Records from a dataset
######

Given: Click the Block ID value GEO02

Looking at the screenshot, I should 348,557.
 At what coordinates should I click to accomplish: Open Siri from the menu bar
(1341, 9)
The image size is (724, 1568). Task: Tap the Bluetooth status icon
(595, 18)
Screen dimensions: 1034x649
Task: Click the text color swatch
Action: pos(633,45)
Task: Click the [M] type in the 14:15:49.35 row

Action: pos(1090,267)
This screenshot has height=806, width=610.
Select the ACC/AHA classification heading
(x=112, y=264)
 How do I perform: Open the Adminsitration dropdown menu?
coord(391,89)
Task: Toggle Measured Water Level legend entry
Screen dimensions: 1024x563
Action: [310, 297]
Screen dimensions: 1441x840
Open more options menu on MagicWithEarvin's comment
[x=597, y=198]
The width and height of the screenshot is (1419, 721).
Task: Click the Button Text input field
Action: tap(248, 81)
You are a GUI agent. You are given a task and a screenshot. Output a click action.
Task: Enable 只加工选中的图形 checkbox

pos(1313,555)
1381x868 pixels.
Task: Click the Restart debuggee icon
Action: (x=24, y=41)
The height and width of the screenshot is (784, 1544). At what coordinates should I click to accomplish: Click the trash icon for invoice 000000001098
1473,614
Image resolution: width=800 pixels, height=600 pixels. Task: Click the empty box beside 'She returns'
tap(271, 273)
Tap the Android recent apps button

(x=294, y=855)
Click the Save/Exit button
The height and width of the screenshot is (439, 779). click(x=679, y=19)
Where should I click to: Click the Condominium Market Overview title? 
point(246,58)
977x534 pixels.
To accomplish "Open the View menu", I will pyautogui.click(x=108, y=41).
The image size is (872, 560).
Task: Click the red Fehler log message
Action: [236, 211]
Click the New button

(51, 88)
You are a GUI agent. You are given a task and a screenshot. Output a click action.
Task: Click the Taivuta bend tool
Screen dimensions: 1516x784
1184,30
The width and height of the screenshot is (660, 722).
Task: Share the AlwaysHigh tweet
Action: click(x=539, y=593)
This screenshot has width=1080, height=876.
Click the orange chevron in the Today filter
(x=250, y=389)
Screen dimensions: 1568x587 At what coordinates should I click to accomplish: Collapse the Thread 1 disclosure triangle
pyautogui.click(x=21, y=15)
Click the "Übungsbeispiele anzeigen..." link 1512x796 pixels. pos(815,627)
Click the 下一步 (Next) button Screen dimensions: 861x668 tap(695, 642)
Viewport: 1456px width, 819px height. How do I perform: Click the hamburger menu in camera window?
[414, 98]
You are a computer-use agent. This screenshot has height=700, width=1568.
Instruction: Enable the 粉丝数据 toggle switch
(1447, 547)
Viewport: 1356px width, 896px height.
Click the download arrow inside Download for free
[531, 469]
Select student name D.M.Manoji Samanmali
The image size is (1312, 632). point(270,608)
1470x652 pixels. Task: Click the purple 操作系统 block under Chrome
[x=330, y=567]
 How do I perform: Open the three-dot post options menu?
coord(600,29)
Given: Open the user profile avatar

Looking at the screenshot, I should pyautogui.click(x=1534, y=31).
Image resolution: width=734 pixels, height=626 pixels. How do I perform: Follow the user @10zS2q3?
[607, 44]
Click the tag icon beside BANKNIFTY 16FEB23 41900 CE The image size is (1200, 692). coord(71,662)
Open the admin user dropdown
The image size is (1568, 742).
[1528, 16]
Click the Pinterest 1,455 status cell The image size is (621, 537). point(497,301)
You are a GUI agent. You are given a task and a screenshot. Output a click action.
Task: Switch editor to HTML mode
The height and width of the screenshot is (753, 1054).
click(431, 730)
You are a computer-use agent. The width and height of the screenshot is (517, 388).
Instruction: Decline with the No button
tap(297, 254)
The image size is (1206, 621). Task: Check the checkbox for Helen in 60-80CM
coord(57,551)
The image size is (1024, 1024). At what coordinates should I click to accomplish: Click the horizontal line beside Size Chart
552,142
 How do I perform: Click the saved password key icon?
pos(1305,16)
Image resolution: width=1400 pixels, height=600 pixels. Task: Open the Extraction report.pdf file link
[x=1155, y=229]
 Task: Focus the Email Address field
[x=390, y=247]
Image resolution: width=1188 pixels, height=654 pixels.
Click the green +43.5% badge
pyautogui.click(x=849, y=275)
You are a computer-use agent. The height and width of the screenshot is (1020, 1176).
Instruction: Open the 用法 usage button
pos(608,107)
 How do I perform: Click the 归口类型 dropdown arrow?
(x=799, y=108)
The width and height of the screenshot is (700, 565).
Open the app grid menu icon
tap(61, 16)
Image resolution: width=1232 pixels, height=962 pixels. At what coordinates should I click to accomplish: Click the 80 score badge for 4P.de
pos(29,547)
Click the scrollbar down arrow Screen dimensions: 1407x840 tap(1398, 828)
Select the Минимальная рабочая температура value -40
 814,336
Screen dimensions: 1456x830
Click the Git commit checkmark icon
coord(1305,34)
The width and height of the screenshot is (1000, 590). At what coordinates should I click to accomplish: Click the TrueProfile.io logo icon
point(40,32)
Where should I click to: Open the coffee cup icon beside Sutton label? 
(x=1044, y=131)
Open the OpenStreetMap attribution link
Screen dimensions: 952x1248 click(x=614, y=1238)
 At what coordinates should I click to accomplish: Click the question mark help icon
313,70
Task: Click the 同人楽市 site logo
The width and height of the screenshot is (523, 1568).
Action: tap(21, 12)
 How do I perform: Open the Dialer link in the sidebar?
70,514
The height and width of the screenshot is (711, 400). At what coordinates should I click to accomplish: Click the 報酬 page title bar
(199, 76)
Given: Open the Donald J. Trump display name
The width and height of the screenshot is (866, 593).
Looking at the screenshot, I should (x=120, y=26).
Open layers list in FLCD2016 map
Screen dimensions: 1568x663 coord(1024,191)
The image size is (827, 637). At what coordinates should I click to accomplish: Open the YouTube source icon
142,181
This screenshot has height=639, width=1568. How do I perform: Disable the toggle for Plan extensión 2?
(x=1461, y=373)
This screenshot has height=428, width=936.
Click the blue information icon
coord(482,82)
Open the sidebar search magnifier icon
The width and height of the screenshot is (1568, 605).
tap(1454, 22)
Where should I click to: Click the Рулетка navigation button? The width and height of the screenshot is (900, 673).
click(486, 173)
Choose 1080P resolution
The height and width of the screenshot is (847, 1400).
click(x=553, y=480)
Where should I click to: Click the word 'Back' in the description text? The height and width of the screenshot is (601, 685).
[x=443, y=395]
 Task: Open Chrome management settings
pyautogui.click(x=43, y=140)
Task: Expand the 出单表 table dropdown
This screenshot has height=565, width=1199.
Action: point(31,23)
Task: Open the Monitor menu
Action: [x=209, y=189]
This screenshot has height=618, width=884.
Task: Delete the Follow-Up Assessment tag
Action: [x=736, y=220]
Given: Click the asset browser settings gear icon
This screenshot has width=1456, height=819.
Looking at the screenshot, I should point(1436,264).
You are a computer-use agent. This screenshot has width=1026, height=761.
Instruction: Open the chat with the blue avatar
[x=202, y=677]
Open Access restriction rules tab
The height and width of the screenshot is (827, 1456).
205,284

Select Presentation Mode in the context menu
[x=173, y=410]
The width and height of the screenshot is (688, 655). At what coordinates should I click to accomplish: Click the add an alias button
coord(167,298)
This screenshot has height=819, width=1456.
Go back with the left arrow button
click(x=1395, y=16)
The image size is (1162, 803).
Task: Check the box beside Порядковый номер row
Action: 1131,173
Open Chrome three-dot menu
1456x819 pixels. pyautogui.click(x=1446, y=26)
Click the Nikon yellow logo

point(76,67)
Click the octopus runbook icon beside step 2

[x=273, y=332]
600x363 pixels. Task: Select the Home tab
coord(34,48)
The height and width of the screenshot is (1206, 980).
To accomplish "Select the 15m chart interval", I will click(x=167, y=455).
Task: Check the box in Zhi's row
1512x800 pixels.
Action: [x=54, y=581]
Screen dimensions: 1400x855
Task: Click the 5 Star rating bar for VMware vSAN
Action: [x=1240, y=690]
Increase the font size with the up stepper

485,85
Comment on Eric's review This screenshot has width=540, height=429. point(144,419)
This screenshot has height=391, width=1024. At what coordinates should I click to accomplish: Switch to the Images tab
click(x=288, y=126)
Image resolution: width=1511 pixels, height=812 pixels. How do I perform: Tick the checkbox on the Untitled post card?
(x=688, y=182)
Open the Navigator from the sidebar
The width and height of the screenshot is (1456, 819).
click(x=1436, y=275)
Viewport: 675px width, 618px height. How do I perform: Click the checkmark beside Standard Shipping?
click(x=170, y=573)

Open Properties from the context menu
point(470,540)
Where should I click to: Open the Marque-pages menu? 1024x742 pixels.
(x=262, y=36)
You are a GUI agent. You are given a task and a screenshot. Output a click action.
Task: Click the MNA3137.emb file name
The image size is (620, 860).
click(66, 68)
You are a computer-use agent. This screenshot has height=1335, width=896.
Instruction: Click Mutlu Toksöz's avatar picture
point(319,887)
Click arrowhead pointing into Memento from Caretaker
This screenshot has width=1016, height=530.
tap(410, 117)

######

Stated exercise: How many lines in the data above contain the string "settings"? Reply with the count alone.

The answer: 2